The combined study of movement patterns and habitat selection, behaviors that are affected by landscape structure, is of critical importance for effective conservation of wildlife. In the same context, maintaining connectivity is a key component for facilitating movement and ensuring species persistence. The brown bear is a wide-ranging predator that moves across large areas, crossing various habitats of different quality. Here, we provide a methodological framework that allowed us to explore the relative importance of habitat quality upon movement patterns and connectivity. First, we developed habitat-suitability models by using telemetry data of eight male brown bears (12,893 radio-locations) collected in Greece. Next, we combined habitat-suitability maps with real movement data to develop graph models that represent movement networks as inter-connected patches of different quality.
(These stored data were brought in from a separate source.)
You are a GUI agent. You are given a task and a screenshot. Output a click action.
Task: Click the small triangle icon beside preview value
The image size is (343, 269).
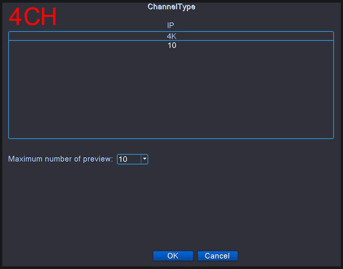(x=144, y=159)
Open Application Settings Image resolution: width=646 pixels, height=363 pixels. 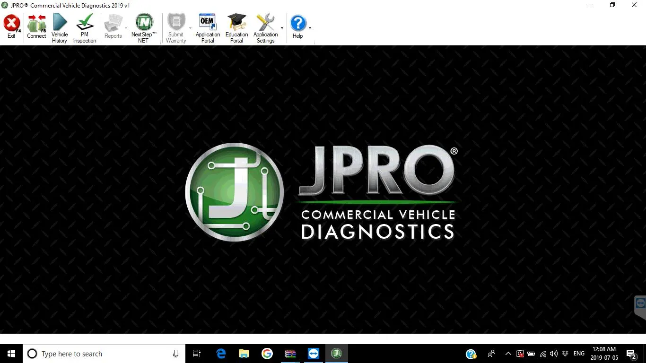pos(265,28)
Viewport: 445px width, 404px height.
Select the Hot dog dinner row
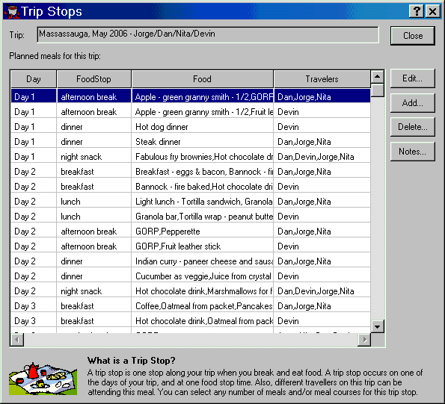tap(191, 127)
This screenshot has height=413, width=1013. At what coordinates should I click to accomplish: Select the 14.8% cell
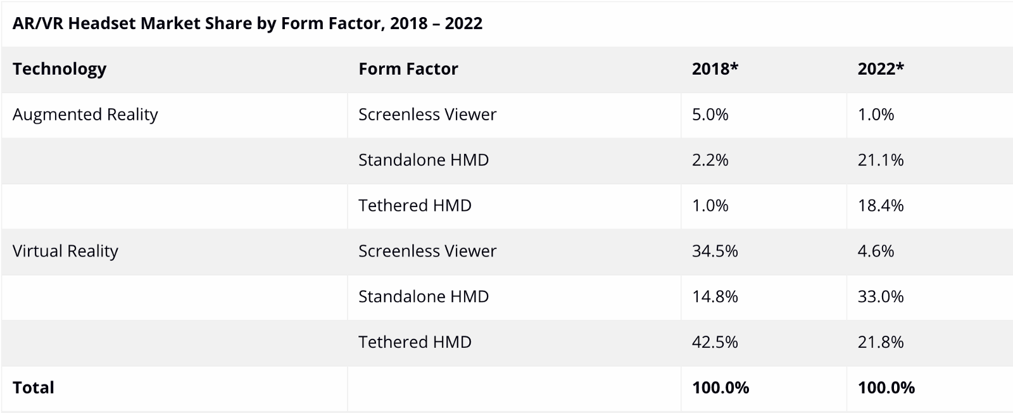point(715,297)
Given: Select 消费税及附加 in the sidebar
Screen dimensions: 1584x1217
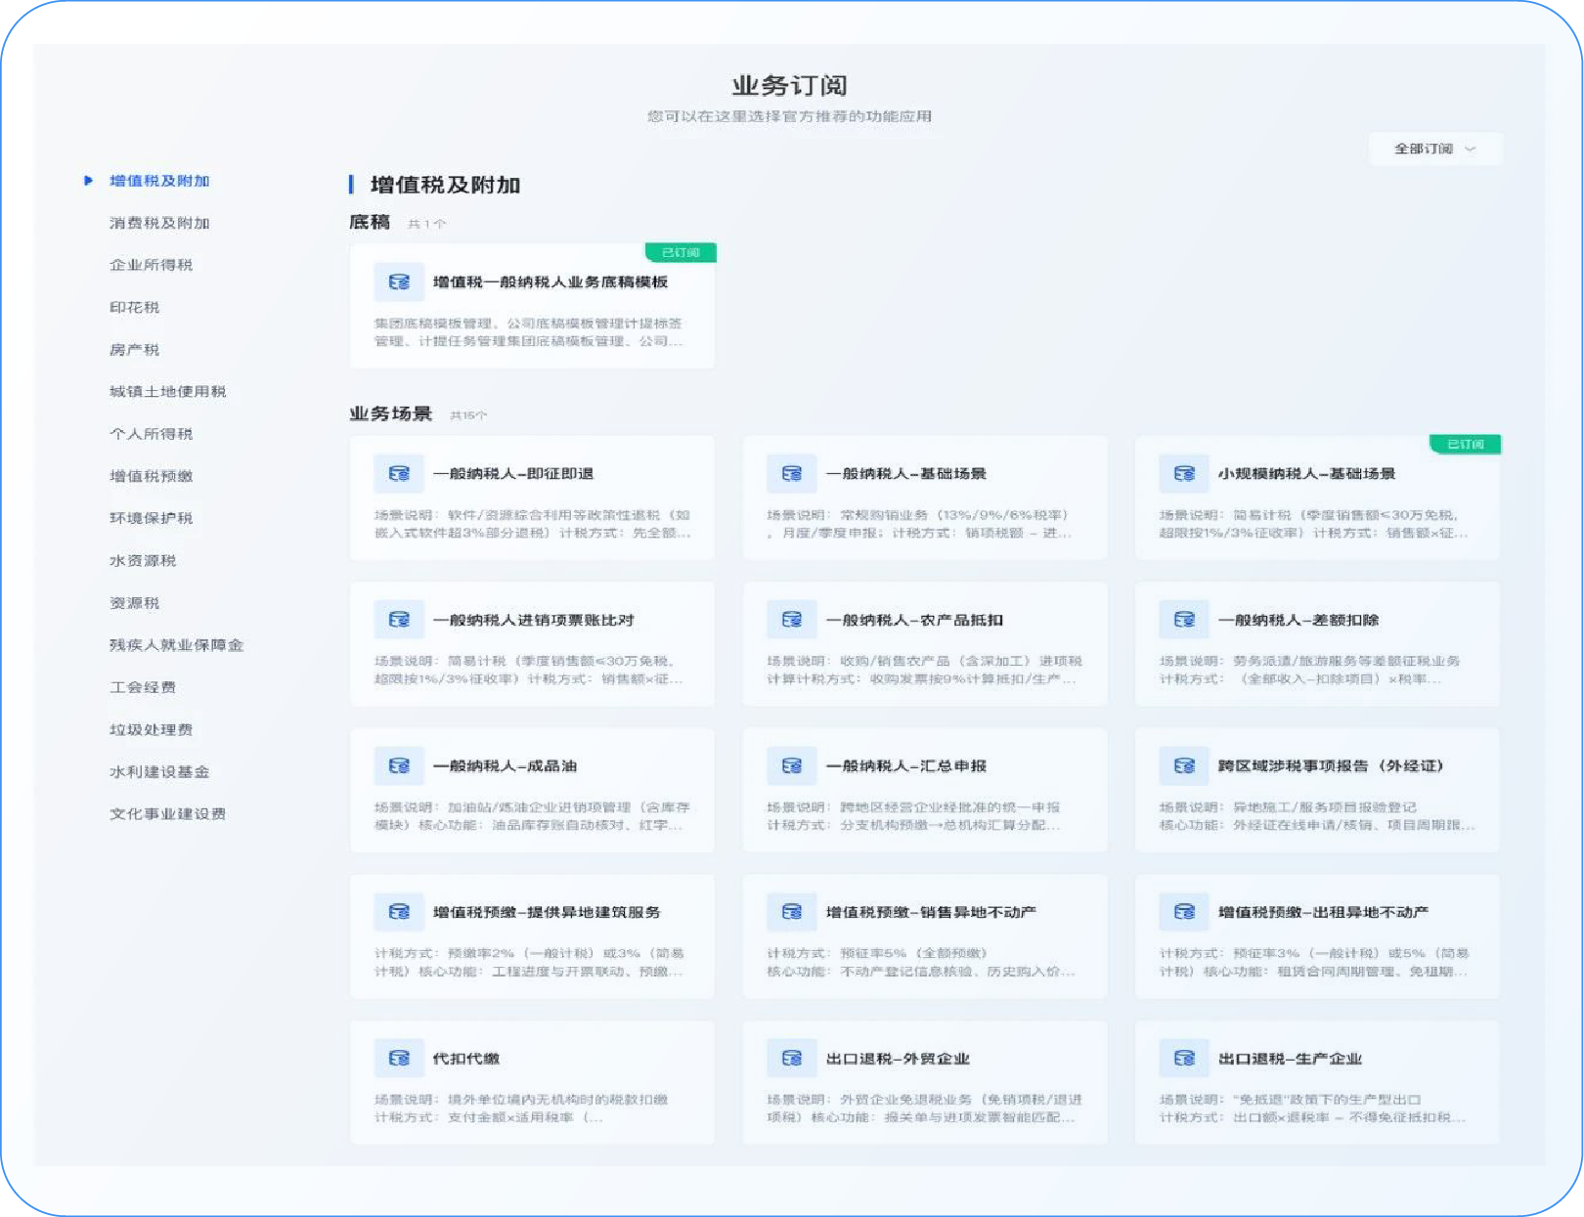Looking at the screenshot, I should pyautogui.click(x=159, y=223).
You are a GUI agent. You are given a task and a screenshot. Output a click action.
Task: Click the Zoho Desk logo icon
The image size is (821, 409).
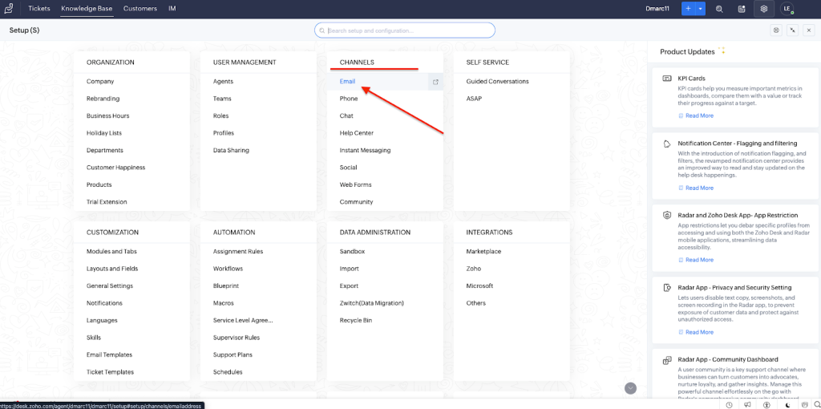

Network analyses revealed that movement networks demonstrate some well-studied properties regarding their structure and robustness (i.e. scale-free and small-world), providing insights on the contribution of patches of different quality to connectivity. Less suitable patches were found to play a critical role for facilitating brown bear's movement and landscape connectivity. Our findings raise the importance of considering the entire habitat of brown bear in conservation planning rather than isolated patches of high quality, as it might have been revealed by simple habitat-suitability models. Our results highlight the need of assessing the importance of the intervening matrix for facilitating connectivity and movement specifically in the case of large and highly mobile species that do not perceive landscape as strictly dichotomous.